Come race day, getting over that negative mental barrier will probably be the most difficult thing I have to do. Yes, even more difficult than swimming, cycling and running one after the other. Usually I race with my husband or Sahdya and can get over that barrier because I’m positively reinforcing their achievements whilst we’re together. But in a triathlon you are well and truly alone, just you and your own thoughts, in that special zone and that is where I will need to dig deep and cheer myself on.
One of the best ways I know to stay on track with positive thinking is having a few reliable mantras to chant over and over again inside my head. I’m not the only sport-crazy member of my family; there are a few other triathletes and an ultra-runner too, and our family motto at races is ‘Unleash the Kraken’. We don’t bother with wishing each other luck or telling each other to break a leg and have a great race…it’s always about unleashing the Kraken. Even my family in the States will send a message along those lines before the race, and it’s always a comfort and a way to get yourself psyched up and in the zone. It’s a powerful message rather than a gentle encouragement and it helps you to power through when you get to a particularly difficult point in the race.
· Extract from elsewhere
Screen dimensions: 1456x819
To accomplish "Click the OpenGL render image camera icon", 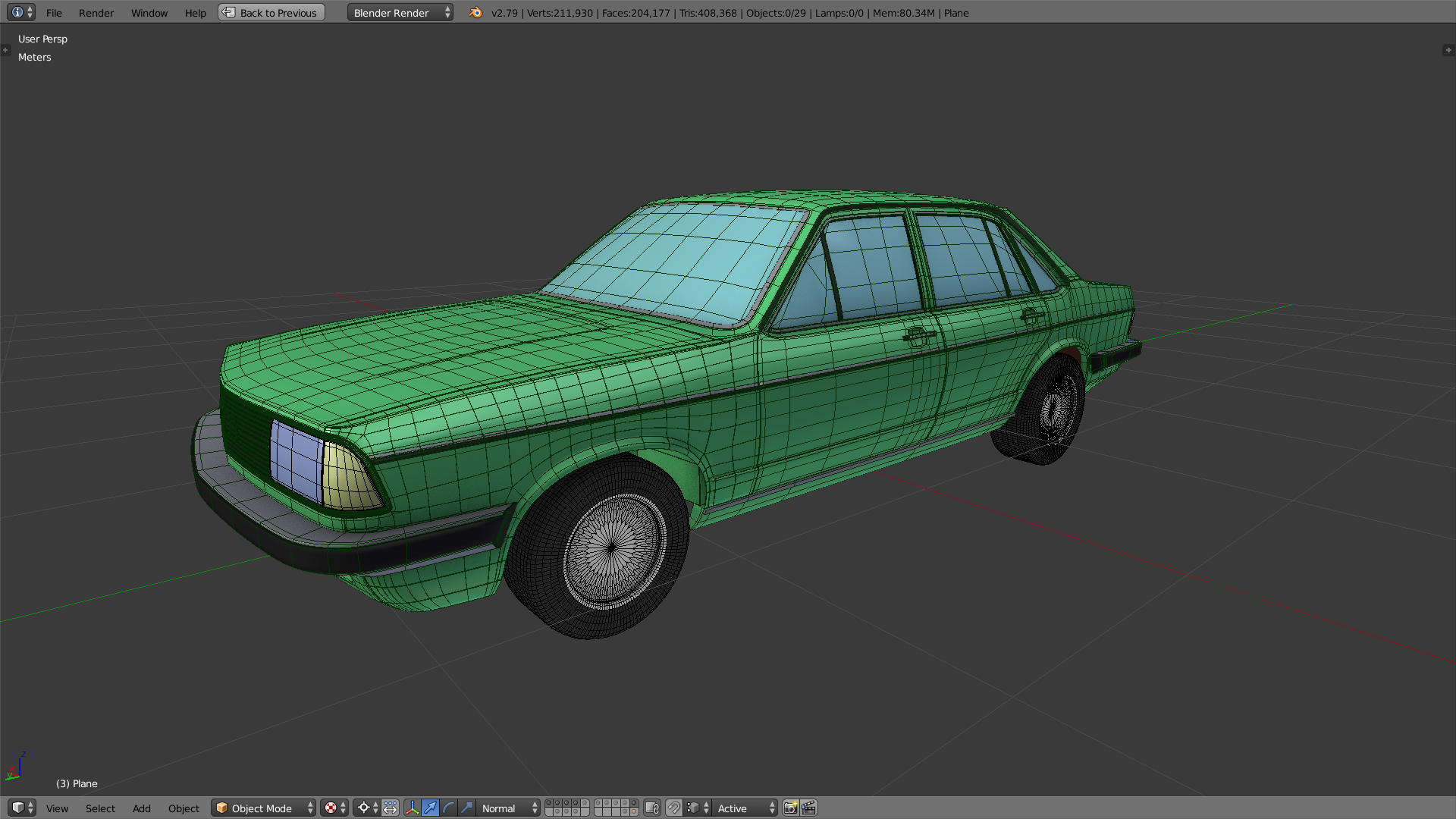I will pyautogui.click(x=790, y=808).
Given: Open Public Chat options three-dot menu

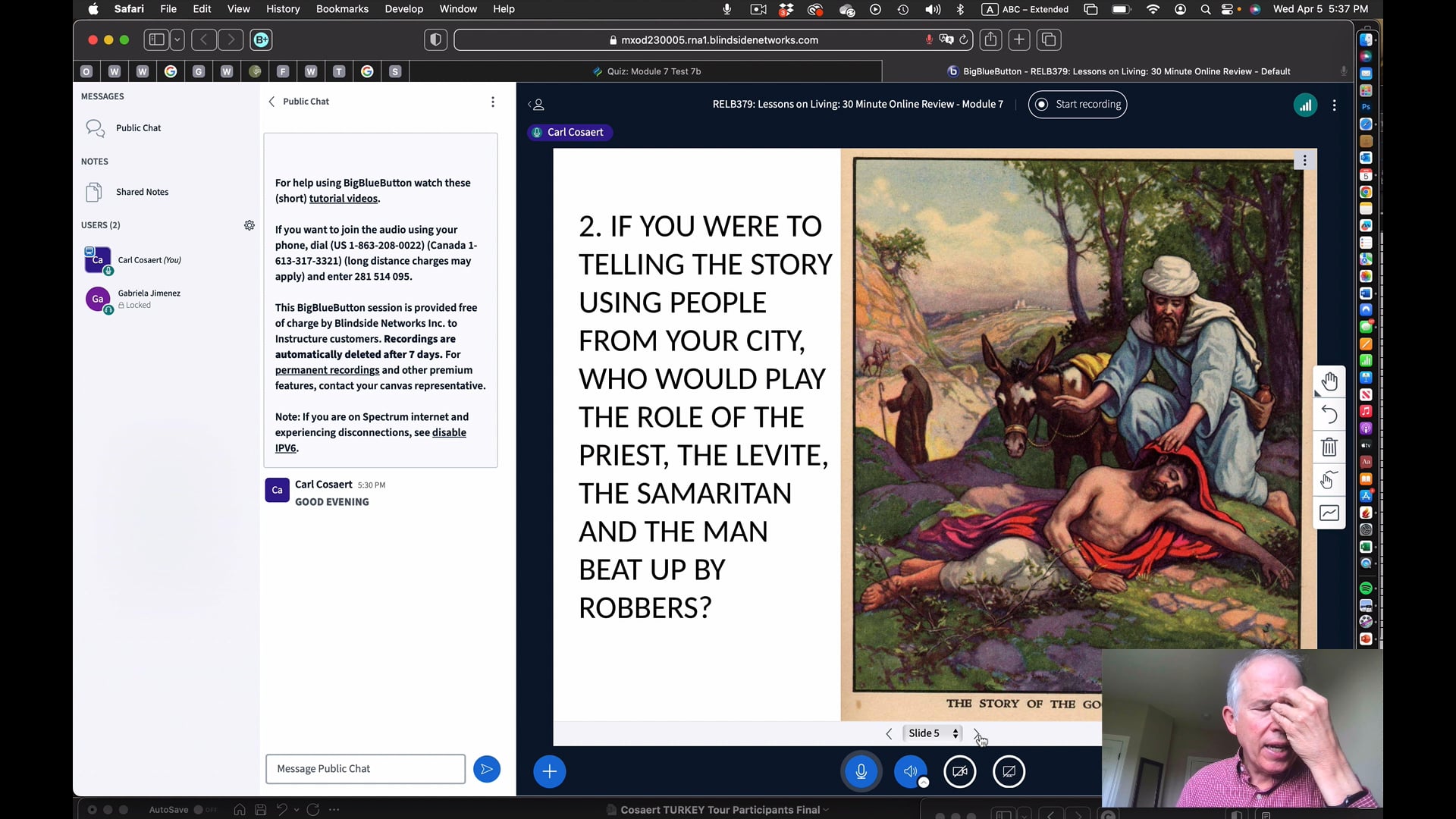Looking at the screenshot, I should [493, 102].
Another little race motto which I borrowed from my friend Challenge Sophie is ‘She Believed She Could So She Did’. This one is a little tamer but when you’ve succumbed to that little dark corner of your mind it really helps to bring you back to positivity.
The photos above were taken in the swim section of a local triathlon I recently took part in. Those that are regular readers of my blog will know that swimming in a pool is really not my thing – I’m an open water baby, and I am also not the strongest front crawler (I have big powerful legs which help me along nicely with breaststroke but this isn’t the most efficient stroke for triathlon). I was shocked when I turned up to what had been badged as a ‘non-competitive’ triathlon to find 80% of the competitors in club trisuits and therefore knew that actually it would be the most competitive event I had taken part in all year. I was also feeling self-conscious in the trisuit I bought a few years ago which is just so unflattering on my body shape (good news is that today I took delivery of my lovely new SmashFest Queen trisuit and it is psychedelic and fabulous). With this in mind when they were putting people in ability order to start the swim I allowed my negative thoughts to creep in and firmly moved myself to the back of the pack whilst quietly contemplating my swim strategy. As it happens, I underestimated my ability and overtook four other swimmers in the pool which gave me a bit of a confidence boost. I also managed to have a really strong bike section and overtook three cyclists – including a guy, and felt great. Then I moved onto the run and struggled with my internal dialogue hugely. Because the swim and cycle are so technical I don’t necessarily have the time to entertain my thoughts too much during those sections (okay, aside from when cycling up big hills) but once you get to the run and it’s just you, your feet and your internal dialogue, and things get tough. Really tough. Also add in the fact that this is the last discipline of the event when you’re feeling physically exhausted and you can easily see how negative thoughts will start to form.
So my one promise to myself with the rest of my events this year is to ignore those negative thoughts and the moment they start to creep in, I’ll unleash the Kraken and continue to race strong and hard. It won’t be easy but it will mean I do myself justice.